= Cat skin disorders =

Health problem in cats

Cat skin disorders are among the most common health problems in cats.
Skin disorders in cats have many causes, and many of the common skin disorders that afflict people have a counterpart in cats. The condition of a cat's skin and coat can also be an important indicator of its general health. Skin disorders of cats vary from acute, self-limiting problems to chronic or long-lasting problems requiring life-time treatment. Cat skin disorders may be grouped into categories according to the causes.

==Types of disorders==

===Immune-mediated skin disorders===

Skin disease may result from deficiencies in immune system function. In cats, the most common cause of immune deficiency is infection with retroviruses, FIV or FeLV, and cats with these chronic infections are subject to repeated bouts of skin infection and abscesses. This category also includes hypersensitivity disorders and eosinophilic skin diseases such as atopic dermatitis, miliary dermatitis and feline eosinophilic granuloma and skin diseases caused by autoimmunity, such as pemphigus and discoid lupus.

===Infectious skin diseases===
An important infectious skin disease of cats is ringworm, or dermatophytosis. Other cat skin infections include parasitic diseases like mange and lice infestations.

Other ectoparasites, including fleas and ticks, are not considered directly contagious but are acquired from an environment where other infested hosts have established the parasite's life cycle.

Another common skin infection is cat bite abscess. A mixture of bacteria introduced by a bite wound cause infections in pockets under the skin and affected cats often show manic depression and fever.
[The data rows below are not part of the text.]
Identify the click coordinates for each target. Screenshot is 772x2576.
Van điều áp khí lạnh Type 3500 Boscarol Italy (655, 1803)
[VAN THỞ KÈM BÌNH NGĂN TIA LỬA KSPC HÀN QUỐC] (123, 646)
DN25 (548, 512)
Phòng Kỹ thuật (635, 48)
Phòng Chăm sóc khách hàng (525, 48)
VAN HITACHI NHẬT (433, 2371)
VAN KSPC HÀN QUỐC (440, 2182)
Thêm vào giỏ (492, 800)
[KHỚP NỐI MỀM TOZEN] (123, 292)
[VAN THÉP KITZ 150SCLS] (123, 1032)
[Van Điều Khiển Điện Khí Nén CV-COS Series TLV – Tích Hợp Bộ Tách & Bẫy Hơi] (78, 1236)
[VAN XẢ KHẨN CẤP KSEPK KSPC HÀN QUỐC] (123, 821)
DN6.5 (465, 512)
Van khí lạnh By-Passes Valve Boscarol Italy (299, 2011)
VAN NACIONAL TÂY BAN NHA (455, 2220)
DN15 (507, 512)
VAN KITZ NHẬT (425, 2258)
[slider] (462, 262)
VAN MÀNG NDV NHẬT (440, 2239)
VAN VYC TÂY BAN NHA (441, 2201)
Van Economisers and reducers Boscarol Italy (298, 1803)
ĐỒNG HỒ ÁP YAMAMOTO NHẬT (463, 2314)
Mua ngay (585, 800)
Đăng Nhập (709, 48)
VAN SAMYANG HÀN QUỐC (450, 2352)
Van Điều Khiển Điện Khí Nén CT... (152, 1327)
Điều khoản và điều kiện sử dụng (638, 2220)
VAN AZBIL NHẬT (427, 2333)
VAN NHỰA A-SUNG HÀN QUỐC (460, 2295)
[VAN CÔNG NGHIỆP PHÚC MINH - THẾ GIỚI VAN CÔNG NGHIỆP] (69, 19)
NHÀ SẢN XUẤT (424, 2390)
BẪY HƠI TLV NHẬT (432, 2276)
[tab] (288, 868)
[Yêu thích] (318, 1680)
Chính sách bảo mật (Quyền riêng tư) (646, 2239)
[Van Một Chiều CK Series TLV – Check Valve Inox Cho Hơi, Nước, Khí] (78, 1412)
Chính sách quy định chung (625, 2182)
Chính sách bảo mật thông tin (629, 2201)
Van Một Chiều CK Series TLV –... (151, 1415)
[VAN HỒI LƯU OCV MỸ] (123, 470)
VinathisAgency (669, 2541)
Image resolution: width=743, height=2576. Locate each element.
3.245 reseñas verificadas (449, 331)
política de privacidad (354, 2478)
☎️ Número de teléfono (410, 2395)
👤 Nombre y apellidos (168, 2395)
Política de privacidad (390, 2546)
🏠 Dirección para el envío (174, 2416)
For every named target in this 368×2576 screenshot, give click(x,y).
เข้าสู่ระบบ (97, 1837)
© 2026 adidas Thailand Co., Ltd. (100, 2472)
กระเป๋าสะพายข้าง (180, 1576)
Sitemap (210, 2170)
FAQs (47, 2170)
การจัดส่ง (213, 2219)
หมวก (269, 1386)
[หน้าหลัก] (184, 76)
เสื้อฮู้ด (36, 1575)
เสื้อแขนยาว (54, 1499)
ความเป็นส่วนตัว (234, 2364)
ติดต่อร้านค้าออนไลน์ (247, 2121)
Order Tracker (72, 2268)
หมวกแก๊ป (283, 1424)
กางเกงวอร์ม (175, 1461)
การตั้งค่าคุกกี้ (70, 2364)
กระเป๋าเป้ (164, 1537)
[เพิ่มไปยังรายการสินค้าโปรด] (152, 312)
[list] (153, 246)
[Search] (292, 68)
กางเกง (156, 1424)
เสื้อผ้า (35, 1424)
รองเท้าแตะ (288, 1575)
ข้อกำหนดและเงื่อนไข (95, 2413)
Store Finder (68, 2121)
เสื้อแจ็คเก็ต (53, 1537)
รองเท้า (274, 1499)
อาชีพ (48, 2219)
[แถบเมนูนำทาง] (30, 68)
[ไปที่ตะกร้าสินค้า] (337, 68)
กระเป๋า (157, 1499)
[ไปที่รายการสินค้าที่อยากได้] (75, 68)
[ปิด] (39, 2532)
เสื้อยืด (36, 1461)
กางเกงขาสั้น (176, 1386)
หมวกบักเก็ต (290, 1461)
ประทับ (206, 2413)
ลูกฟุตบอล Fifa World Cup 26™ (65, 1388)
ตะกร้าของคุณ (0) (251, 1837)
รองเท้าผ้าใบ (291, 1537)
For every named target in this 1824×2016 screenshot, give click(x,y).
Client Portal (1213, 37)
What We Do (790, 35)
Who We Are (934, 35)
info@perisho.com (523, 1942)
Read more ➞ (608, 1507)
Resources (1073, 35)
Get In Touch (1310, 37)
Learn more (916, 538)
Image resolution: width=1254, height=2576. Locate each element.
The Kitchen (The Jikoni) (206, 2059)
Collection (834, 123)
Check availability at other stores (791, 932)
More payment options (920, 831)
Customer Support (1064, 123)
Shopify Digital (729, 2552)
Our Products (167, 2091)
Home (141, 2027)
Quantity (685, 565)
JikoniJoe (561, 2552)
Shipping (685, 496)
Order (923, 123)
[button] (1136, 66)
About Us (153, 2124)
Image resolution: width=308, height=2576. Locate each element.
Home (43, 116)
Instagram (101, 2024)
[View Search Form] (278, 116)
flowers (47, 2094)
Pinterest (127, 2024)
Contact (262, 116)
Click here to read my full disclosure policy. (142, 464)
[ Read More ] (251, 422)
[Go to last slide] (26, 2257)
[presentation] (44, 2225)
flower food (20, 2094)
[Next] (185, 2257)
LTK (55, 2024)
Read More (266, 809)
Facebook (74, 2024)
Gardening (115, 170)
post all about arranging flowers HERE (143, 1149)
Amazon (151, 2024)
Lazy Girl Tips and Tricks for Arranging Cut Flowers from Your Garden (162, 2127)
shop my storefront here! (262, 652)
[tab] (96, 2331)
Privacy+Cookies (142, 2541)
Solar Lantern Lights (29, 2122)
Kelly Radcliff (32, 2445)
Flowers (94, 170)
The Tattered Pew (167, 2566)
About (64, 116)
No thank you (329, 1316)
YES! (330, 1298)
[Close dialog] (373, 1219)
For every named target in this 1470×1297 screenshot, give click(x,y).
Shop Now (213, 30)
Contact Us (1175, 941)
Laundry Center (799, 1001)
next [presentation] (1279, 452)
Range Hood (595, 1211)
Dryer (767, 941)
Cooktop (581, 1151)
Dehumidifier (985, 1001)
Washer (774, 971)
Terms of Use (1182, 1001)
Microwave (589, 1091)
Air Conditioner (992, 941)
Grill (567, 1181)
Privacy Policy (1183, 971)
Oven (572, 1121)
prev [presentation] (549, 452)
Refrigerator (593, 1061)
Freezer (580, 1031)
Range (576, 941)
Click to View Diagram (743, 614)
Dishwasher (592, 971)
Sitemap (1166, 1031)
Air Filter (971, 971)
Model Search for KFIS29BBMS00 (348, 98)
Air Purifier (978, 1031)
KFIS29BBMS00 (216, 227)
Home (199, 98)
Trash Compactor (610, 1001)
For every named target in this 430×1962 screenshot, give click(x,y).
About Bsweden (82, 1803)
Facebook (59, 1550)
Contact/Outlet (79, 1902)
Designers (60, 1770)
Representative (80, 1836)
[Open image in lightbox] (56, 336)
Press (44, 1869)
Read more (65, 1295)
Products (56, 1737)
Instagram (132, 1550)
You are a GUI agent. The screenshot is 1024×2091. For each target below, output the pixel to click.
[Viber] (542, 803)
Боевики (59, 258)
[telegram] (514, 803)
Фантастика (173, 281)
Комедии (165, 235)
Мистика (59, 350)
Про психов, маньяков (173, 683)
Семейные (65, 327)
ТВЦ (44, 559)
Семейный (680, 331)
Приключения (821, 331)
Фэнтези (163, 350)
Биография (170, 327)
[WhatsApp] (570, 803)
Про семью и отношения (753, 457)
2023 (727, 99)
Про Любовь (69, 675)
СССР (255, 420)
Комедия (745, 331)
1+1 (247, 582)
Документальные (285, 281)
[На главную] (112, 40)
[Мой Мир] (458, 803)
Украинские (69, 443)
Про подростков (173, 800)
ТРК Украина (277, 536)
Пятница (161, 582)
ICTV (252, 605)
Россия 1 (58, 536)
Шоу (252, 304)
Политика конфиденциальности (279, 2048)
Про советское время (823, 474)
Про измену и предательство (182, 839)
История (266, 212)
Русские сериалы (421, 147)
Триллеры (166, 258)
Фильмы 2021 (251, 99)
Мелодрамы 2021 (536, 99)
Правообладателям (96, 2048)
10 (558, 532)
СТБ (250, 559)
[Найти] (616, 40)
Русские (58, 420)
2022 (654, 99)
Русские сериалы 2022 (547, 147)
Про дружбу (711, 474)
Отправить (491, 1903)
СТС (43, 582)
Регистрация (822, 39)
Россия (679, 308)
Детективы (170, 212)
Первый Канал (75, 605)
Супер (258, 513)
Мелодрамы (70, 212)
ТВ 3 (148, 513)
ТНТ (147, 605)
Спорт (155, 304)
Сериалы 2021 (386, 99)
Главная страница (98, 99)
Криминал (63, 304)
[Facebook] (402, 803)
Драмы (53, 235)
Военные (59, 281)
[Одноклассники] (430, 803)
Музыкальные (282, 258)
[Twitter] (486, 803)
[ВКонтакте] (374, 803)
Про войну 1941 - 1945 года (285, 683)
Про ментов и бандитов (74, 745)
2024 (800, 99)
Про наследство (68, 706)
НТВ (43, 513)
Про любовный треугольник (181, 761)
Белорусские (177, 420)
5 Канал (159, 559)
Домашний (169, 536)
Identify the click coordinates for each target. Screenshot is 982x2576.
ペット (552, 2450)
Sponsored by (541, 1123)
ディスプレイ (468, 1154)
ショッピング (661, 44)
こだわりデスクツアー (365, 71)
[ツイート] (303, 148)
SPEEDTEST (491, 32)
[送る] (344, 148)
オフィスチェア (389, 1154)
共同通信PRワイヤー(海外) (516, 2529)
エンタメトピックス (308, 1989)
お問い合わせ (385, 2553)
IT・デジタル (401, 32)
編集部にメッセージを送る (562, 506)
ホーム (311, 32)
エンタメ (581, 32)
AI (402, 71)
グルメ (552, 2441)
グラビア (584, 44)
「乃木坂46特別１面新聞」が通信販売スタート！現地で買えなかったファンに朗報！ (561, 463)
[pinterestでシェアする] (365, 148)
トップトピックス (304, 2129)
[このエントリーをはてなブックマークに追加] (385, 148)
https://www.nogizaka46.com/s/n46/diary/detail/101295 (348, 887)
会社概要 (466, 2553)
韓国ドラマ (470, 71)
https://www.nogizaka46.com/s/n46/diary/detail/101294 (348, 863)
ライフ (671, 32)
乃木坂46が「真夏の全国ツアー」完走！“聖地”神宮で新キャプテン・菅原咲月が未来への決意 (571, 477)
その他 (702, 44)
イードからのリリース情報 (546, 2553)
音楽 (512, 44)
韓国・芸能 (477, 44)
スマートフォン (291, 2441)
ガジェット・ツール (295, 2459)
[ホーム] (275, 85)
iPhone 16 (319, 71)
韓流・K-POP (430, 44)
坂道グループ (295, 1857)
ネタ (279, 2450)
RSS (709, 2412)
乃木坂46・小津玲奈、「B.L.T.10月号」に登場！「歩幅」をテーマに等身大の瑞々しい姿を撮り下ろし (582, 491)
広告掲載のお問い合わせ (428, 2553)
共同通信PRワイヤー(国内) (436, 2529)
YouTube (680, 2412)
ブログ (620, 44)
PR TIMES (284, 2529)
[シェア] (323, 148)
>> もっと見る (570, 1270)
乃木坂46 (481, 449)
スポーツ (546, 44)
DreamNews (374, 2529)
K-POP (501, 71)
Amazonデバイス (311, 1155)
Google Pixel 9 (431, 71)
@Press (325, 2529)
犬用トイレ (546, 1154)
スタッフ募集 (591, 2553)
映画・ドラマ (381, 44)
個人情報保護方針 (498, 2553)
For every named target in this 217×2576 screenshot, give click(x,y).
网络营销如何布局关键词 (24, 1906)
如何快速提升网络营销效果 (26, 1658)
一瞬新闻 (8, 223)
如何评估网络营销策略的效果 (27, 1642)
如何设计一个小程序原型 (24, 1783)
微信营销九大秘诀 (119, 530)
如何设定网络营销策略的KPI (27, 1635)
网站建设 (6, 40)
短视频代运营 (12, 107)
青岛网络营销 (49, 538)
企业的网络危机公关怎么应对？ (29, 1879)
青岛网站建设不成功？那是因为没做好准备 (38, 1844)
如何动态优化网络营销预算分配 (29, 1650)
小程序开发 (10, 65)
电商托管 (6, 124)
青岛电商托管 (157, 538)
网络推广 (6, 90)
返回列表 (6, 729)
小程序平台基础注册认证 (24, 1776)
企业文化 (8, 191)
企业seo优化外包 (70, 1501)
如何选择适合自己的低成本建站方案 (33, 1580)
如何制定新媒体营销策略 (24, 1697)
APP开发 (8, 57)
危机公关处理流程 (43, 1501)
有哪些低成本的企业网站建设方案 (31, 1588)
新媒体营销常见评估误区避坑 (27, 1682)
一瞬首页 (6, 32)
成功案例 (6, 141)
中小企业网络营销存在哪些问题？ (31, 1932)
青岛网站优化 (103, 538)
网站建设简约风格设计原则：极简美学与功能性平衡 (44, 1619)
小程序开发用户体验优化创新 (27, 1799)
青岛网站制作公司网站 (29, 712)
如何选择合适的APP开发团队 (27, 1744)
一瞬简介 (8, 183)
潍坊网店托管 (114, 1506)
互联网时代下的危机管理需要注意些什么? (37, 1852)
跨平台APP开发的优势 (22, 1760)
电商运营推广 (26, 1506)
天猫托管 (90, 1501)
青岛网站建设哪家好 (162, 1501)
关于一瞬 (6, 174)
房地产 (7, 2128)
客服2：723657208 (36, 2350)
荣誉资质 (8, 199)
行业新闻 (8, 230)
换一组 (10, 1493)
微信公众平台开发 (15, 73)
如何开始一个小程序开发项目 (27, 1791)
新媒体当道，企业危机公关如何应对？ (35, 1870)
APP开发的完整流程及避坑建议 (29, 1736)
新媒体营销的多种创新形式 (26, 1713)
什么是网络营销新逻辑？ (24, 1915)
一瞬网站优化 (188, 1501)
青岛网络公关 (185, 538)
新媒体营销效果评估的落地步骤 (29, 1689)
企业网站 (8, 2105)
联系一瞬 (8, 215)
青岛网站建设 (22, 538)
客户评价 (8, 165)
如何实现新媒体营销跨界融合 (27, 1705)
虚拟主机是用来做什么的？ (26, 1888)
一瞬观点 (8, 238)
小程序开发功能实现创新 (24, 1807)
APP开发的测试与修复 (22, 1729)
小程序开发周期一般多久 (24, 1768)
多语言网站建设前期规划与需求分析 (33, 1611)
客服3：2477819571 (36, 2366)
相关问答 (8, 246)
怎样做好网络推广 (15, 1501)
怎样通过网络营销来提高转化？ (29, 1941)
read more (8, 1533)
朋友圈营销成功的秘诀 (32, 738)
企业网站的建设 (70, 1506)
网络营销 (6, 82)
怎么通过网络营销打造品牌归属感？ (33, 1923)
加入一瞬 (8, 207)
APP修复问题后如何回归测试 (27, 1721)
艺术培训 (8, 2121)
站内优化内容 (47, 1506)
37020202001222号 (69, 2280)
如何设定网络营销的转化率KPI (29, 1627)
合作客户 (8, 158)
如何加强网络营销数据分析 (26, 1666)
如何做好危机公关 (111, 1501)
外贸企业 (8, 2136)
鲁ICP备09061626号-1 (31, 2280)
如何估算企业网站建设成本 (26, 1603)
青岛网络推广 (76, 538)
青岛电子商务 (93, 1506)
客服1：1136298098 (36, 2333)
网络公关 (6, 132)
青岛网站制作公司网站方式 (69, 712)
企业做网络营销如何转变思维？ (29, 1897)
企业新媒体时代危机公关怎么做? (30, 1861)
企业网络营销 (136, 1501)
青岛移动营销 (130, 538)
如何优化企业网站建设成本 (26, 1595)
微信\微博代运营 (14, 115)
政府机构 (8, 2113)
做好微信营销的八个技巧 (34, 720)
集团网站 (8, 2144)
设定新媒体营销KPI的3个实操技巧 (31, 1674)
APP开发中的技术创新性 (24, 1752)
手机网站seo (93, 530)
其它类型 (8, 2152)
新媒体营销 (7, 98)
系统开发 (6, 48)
===Hereditary and developmental skin diseases===

Some diseases are inherent abnormalities of skin structure or function. These include skin fragility syndrome (Ehlers-Danlos), hereditary hypotrichosis and congenital or hereditary alopecia.

== Nutrition related disorders ==
Nutritional related disorders can arise if the cat's food intake decreases, interactions between ingredients or nutrients occur, or mistakes are made during food formulation or manufacturing. Degradation of some nutrients can occur during storage. Nutritional related skin disorders can result in excesses or deficiencies in the production of sebum and in keratinization, the toughening of the outer layer of the skin. This can result in dandruff, erythema, hair loss, greasy skin, and diminished hair growth.

=== Minerals ===
Zinc is important for the skin's function, as it is involved in the production of DNA and RNA, and therefore important for cells that divide rapidly. A deficiency in zinc mainly results in skin disorders in adult cats, but also results in growth oddities. The skin of a cat deficient in zinc would likely have erythema and hair loss. The cat may have crusty, scaly skin on its limbs or tail. The coat of the cat becomes dull. Similarly, copper can affect coat health of cats; deficiencies will cause fading of coat color and weakened skin, leading to lesions.

=== Protein ===
The hair of a cat is made of mainly protein, and cats need about 25-30% protein in their diets, much higher than what a dog needs. A deficiency in protein usually happens when kittens are fed dog food or when low-protein diets are fed improperly. If a cat has a protein deficiency, the cat will lose weight. The coat condition will be poor, with dull, thinning, weak, and patchy hair. To remedy this, a diet with adequate amounts of protein must be fed.

=== Essential fatty acids ===
Cats must have both linoleic acid and arachidonic acid in their diet, due to their low production of the δ-6 desaturase enzyme. A deficiency in these fatty acids can occur if the fats in the cat's food are oxidized and become rancid from improper storage. A cat will be deficient for many months prior to seeing clinical signs in the skin, after which the skin will become scaly and greasy, while the coat will become dull. To treat health concerns caused by a deficiency of fatty acids, the ratio of n-3 to n-6 fatty acids must be corrected and supplemented.

=== Vitamin A ===
Cats cannot synthesize vitamin A from plant beta-carotene, and therefore must be supplemented with retinol from meat. A deficiency in vitamin A will result in a poor coat, hair loss, and scaly, thickened skin. However, an excess of vitamin A, called hypervitaminosis A, can result from over feeding cod liver oil and large amounts of liver. Signs of hypervitaminosis A are overly sensitive skin and neck pain, causing the cat to be unwilling to groom itself, resulting in a poor coat. Supplementing vitamin A with retinol to a deficient cat and feeding a balanced diet to a cat with hypervitaminosis A will treat the underlying nutritional disorder.

=== Vitamin B ===
The cat must have a supply of niacin, as cats cannot convert tryptophan into niacin. However, diets high in corn and low in protein can result in skin lesions and scaly, dry, greasy skin with hair loss. A deficiency of the B vitamin biotin causes hair loss around the eyes and face. A lack of B vitamins can be corrected by supplementing with a vitamin B complex and brewer's yeast.